High temperature solid oxide cell with exceptional thermo-mechanical stability operated in few seconds

Abstract

Solid oxide fuel cell (SOFC) with high electrical efficiency, environmental friendliness, and fuel flexibility is considered promising energy sources. However, due to their low thermomechanical instability attributed to ceramics properties, SOFC has challenges such as slow start-up/shut-down and low thermal cycling stability. Most studies have used the anode-supported SOFC to overcome the limitation for high performance. Due to its thin electrolyte and porous structure of the anode substrate, it has relatively high thermal stress resistance. However, the thermal stress is still limited by the low mechanical strength. Therefore, to overcome the inherent thermal stress vulnerability of ceramics, it is necessary to design the SOFC with a deep understanding of thermal stress.
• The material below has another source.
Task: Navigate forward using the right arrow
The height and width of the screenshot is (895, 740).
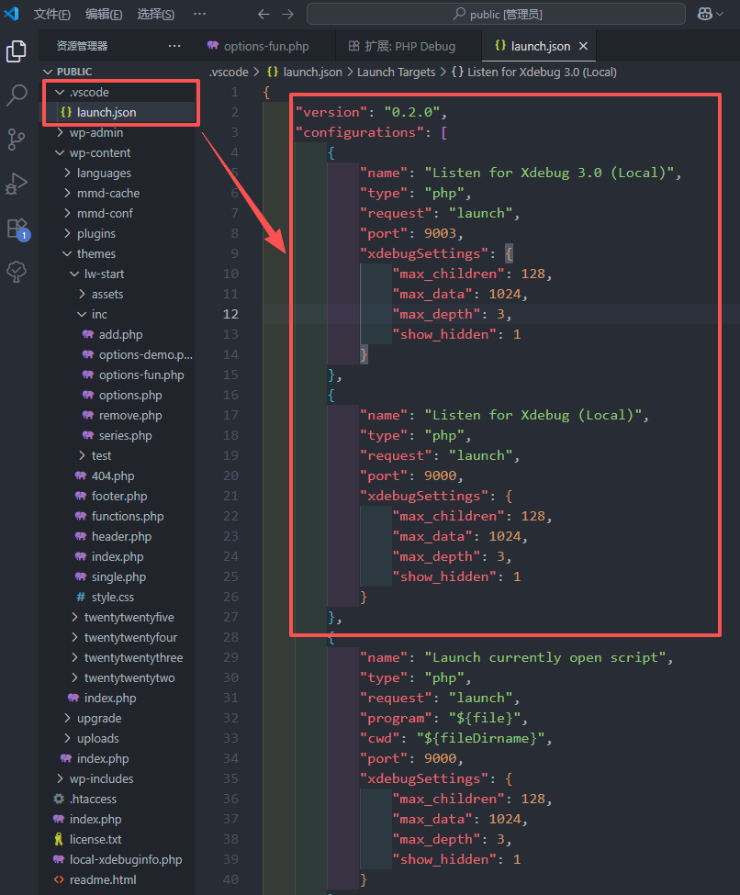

This study proposes the electrolyte-supported SOFC capable of operation within a few seconds. The electrolyte-supported SOFC was designed to control the intrinsic and extrinsic properties. The material with high mechanical strength and toughness was adapted as an electrolyte material, and the thickness of the cell was dramatically reduced. The direct flame system was applied for the heating within a few seconds. Despite the harsh condition, such as rapid heating rate and ununiform temperature distribution, the fabricated cell exhibits superior thermal stress resistance compared to the anode-supported SOFC. The performance of the SOFC was optimized by controlling the parameters of the flame, obtaining the peak power density of 200 mV/cm2. Furthermore, the possibility of operation in a second is also confirmed.